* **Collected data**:
____
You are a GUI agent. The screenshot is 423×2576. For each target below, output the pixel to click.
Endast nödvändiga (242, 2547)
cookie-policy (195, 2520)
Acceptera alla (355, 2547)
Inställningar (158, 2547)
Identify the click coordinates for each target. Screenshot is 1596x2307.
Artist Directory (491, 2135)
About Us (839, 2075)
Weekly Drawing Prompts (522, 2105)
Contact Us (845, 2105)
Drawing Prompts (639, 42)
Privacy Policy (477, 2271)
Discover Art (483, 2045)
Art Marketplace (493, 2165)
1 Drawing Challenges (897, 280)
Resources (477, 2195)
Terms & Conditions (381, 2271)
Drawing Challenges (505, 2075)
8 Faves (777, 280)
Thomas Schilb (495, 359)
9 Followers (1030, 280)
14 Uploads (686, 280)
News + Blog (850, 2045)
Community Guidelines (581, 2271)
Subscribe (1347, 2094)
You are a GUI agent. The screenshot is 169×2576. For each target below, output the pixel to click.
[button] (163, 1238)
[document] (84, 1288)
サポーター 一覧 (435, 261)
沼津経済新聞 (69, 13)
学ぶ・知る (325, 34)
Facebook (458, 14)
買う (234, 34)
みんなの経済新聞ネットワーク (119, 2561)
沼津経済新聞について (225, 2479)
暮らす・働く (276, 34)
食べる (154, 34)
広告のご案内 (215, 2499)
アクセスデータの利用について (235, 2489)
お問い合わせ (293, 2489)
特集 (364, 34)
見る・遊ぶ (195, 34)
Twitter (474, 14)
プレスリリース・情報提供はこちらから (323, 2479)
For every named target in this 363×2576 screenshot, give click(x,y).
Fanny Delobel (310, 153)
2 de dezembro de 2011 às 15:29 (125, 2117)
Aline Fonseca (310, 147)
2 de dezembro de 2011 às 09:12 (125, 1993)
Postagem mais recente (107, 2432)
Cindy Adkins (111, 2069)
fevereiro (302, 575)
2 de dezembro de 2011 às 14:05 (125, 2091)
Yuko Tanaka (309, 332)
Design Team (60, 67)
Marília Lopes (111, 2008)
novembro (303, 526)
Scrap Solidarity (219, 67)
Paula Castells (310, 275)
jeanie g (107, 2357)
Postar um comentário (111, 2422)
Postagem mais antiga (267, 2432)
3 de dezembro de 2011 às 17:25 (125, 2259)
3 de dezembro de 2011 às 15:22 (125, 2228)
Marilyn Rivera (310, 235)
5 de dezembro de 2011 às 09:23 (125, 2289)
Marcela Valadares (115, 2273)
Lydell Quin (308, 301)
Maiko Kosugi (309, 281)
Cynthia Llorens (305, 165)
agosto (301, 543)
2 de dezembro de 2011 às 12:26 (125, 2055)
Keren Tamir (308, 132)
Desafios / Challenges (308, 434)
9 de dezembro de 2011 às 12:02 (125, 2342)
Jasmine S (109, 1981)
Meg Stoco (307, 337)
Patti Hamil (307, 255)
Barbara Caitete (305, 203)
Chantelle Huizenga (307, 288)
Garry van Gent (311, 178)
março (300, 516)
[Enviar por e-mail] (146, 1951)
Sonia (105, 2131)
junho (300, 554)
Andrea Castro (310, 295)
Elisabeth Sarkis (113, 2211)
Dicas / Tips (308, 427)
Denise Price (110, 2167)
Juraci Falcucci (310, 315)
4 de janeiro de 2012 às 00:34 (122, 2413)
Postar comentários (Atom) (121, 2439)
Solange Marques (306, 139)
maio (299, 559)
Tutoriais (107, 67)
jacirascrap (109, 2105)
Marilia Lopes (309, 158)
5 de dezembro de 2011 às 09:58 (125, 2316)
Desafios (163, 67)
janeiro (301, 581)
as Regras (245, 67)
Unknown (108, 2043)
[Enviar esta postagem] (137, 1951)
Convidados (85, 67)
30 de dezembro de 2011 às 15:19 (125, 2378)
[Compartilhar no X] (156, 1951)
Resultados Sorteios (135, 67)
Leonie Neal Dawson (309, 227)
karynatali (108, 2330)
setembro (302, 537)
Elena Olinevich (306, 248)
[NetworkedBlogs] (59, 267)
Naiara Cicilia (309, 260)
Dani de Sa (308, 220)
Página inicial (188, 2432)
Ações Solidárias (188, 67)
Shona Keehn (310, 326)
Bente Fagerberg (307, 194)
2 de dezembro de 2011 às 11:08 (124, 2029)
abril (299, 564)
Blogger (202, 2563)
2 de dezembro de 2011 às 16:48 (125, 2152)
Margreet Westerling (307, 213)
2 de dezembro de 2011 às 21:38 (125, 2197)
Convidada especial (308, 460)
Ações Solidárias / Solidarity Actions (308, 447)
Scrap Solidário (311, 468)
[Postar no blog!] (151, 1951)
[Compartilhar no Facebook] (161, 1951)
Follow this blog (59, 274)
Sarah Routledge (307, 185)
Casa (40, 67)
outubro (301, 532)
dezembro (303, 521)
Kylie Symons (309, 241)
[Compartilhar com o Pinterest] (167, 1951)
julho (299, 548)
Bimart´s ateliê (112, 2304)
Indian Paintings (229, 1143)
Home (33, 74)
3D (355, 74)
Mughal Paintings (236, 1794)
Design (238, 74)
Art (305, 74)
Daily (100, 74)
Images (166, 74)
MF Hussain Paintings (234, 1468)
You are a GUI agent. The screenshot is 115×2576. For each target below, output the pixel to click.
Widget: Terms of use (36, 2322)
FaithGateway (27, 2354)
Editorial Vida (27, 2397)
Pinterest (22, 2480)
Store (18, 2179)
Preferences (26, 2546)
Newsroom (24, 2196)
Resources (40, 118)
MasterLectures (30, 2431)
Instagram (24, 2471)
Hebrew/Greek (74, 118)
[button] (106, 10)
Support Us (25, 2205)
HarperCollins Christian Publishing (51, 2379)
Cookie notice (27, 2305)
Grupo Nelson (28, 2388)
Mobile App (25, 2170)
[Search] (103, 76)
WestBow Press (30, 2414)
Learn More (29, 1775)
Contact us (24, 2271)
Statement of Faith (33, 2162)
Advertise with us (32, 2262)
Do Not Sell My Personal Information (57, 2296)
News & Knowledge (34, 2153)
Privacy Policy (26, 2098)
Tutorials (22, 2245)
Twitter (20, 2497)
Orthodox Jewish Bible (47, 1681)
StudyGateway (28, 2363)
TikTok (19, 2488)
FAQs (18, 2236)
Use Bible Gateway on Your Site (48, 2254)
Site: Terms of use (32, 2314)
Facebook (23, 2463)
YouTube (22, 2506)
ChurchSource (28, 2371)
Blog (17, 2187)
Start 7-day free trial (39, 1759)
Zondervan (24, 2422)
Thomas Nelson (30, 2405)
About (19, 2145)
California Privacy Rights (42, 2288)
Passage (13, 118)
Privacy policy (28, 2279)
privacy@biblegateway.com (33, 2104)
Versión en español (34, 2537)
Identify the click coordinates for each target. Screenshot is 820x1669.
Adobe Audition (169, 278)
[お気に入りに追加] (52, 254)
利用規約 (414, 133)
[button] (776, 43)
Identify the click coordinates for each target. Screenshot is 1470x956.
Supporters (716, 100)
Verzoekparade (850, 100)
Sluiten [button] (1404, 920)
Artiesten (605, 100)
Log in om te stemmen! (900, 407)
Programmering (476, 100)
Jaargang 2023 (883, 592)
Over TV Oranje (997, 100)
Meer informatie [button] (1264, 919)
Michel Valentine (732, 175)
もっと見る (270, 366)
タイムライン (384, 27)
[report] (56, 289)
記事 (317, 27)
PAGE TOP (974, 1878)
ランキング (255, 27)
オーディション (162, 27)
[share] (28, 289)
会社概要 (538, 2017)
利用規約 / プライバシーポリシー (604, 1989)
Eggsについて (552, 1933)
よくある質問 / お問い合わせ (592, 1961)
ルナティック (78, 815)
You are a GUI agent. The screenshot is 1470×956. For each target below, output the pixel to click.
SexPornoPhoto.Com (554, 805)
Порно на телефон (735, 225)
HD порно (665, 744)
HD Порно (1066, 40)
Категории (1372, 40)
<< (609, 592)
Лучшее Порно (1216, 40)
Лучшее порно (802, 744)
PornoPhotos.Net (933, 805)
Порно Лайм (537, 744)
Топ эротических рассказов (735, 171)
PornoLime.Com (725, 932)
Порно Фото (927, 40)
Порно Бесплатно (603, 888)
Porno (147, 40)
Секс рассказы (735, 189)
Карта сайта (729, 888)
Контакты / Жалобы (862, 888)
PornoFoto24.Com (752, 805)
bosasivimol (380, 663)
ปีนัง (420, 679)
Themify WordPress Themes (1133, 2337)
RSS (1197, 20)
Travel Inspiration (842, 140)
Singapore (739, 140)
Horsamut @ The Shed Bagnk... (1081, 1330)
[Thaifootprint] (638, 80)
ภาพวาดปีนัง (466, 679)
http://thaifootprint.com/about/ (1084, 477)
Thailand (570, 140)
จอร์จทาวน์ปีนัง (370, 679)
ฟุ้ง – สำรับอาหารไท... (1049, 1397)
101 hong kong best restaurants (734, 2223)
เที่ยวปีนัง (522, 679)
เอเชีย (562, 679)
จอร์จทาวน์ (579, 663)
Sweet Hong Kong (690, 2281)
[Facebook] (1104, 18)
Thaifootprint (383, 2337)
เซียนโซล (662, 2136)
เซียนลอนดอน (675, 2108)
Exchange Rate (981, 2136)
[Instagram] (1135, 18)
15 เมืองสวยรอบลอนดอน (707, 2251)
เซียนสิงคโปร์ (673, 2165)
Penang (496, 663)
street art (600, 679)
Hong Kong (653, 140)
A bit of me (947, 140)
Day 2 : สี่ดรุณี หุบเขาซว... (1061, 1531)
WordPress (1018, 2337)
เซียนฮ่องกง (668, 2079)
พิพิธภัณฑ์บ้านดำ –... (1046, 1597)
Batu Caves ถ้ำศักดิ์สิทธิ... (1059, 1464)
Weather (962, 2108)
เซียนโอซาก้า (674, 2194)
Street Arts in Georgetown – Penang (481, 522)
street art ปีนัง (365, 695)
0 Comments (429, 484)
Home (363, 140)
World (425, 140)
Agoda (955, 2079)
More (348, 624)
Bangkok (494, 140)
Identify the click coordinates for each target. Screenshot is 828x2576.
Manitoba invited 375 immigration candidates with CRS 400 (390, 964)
____
* **Exercise goal**: Reproduce the entries above exactly, but only the lines between the line holding "Home (33, 74)" and the line holding "Over TV Oranje (997, 100)", inclusive.

* **Exercise solution**:
Home (33, 74)
3D (355, 74)
Mughal Paintings (236, 1794)
Design (238, 74)
Art (305, 74)
Daily (100, 74)
Images (166, 74)
MF Hussain Paintings (234, 1468)
You are a GUI agent. The screenshot is 115×2576. For each target below, output the pixel to click.
Widget: Terms of use (36, 2322)
FaithGateway (27, 2354)
Editorial Vida (27, 2397)
Pinterest (22, 2480)
Store (18, 2179)
Preferences (26, 2546)
Newsroom (24, 2196)
Resources (40, 118)
MasterLectures (30, 2431)
Instagram (24, 2471)
Hebrew/Greek (74, 118)
[button] (106, 10)
Support Us (25, 2205)
HarperCollins Christian Publishing (51, 2379)
Cookie notice (27, 2305)
Grupo Nelson (28, 2388)
Mobile App (25, 2170)
[Search] (103, 76)
WestBow Press (30, 2414)
Learn More (29, 1775)
Contact us (24, 2271)
Statement of Faith (33, 2162)
Advertise with us (32, 2262)
Do Not Sell My Personal Information (57, 2296)
News & Knowledge (34, 2153)
Privacy Policy (26, 2098)
Tutorials (22, 2245)
Twitter (20, 2497)
Orthodox Jewish Bible (47, 1681)
StudyGateway (28, 2363)
TikTok (19, 2488)
FAQs (18, 2236)
Use Bible Gateway on Your Site (48, 2254)
Site: Terms of use (32, 2314)
Facebook (23, 2463)
YouTube (22, 2506)
ChurchSource (28, 2371)
Blog (17, 2187)
Start 7-day free trial (39, 1759)
Zondervan (24, 2422)
Thomas Nelson (30, 2405)
About (19, 2145)
California Privacy Rights (42, 2288)
Passage (13, 118)
Privacy policy (28, 2279)
privacy@biblegateway.com (33, 2104)
Versión en español (34, 2537)
Identify the click coordinates for each target. Screenshot is 820x1669.
Adobe Audition (169, 278)
[お気に入りに追加] (52, 254)
利用規約 (414, 133)
[button] (776, 43)
Identify the click coordinates for each target. Screenshot is 1470x956.
Supporters (716, 100)
Verzoekparade (850, 100)
Sluiten [button] (1404, 920)
Artiesten (605, 100)
Log in om te stemmen! (900, 407)
Programmering (476, 100)
Jaargang 2023 (883, 592)
Over TV Oranje (997, 100)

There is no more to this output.